According to FTR, trailer order activity was constrained, as most OEMs are not taking additional orders for 2021 delivery. However, vocational trailer orders were steady, as there are still open build slots in those segments. The industrial sectors of the economy recovered slower than the consumer side, delaying the demand for flatbeds and tank trailers.
“The market is in a holding pattern until ordering for 2022 shipments begins,” Don Ake, FTR vice president of commercial vehicles, commented. “Demand for trailers remains robust, as fleets attempt to move an increasing amount of freight during a shortage of Class 8 trucks. Fleet capacity is extremely tight. Trailer production is also constrained by supply chain disruptions and labor shortages.
“Orders are expected to set records once the order boards for 2022 are opened,” Ake added. “Trailer demand is expected to be sturdy throughout next year. However, the actual demand for trailers will not be ascertainable until the supply chain problems dissipate. The production situation for early 2022 could be complicated if OEMs cannot build all the orders currently on the books in 2021.”
According to ACT Research, trailer orders in June are 20% higher than last month, but 19% lower than June 2020.
“While the sequential increase in net orders was certainly welcome, a full response to actual fleet demand would have generated higher order volumes,” Frank Maly, director of CV transportation analysis and research at ACT Research, said. “Some OEMs, due to their extended backlogs, continue to be unwilling to book meaningful order volumes at this time.

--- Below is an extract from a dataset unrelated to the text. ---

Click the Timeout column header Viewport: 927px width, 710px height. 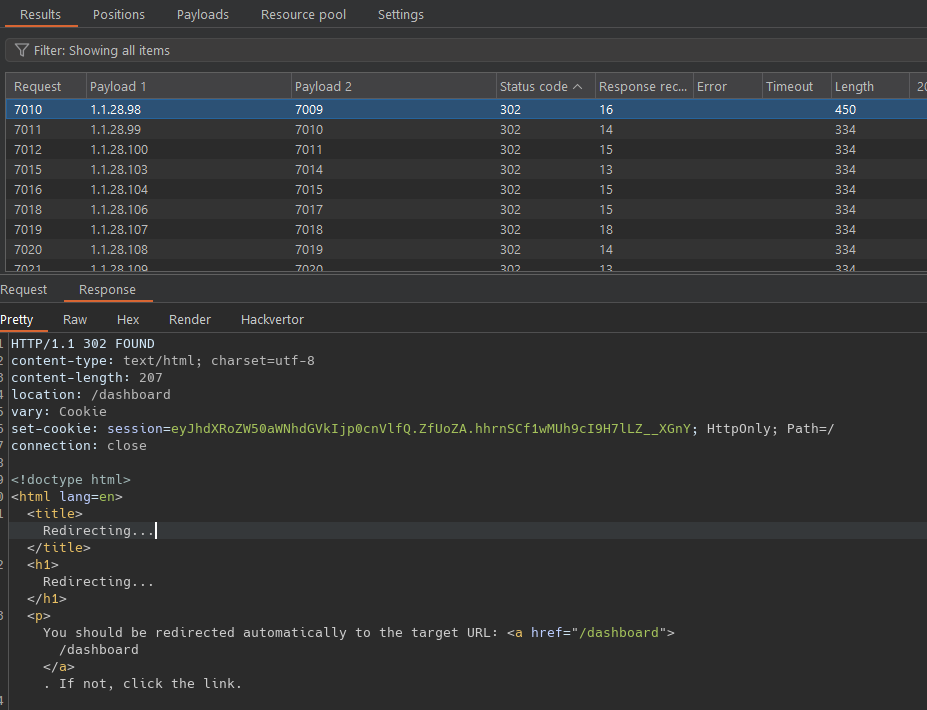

“June’s negative year-over-year comparison for net orders was the first since May 2020, the tail-end of last spring’s COVID-depressed order activity,” Maly added. “These preliminary results point to a backlog that still extends into late Q1 of next year on average, with dry van and reefer backlogs extending into Q2 of 2022 at current production rates. While total production did improve last month, the gains came from additional days in the production schedule. Preliminary analysis indicates OEMs were not able to achieve any significant increase in build rates during the month, as headwinds from material and component supplies, as well as staffing challenges, continue.”